Oliver Garner: In 2021, you wrote a very well received RevDem op-ed on informal power in Hungary and Poland. This is now the topic of your re:constitution fellowship research. Could you explain the idea of informal power to our listeners, and furthermore, have there been any changes in the situation in these countries in the two years since you wrote that piece?
Edit Zgut-Przybylska: Indeed, a lot has been going on since I delivered this piece to you. I wrote this piece in November 2021, and I argued that the Kaczyński and the Orbán regimes are both undermining democracy with informal power. What is striking is that the EU does not constrain them in this process at all.
By informal power, I mean uncodified and informally enforced interactions of governments that create an uneven playing field to their own benefit. This phenomenon manifests itself through the combined effect of organizational and electoral clientelism, and this informal power helps to control the state and the society for the governments while they are building a system of dependence on the ruling elite.
Most importantly, the informality of the power is very often used by the government in a coercive way to consolidate its control over the state and the society.

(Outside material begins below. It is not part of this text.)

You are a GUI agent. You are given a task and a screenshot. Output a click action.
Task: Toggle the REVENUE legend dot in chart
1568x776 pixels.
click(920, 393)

The EU itself does not use its legal and political toolkit to address these issues in these countries and this had had a very negative impact on the quality of democracy in Poland and Hungary. The European Commission had still not triggered the conditionality mechanism against Hungary because it did not want to escalate the situation regarding the maintenance of a strategic dialogue with Hungary and Poland regarding the rule of law.
Then the war in Ukraine broke out and Viktor Orbán, Prime Minister of Hungary, won another constitutional majority in elections last April. This was the moment when the Commission changed its previously rather cautious attitude and became a little bit more assertive. So it triggered the conditionality mechanism against Hungary, but not Poland.
Since then, I have started to look at the theoretical, structural, and political contextual features that explain this change of behavior by the Commission and the Council. What I found is that the war itself markedly changed the dynamics within the European Council. The Hungarian government was employing a very pro-Russian foreign policy approach and it was slowing down EU measures to support Ukraine. The Hungarian government was the only EU Member State that still has not ratified the accession to NATO of Sweden. This strategic behavior, like threatening vetoes in the Council, has obviously contributed a lot to Orbáns alienation within the Council.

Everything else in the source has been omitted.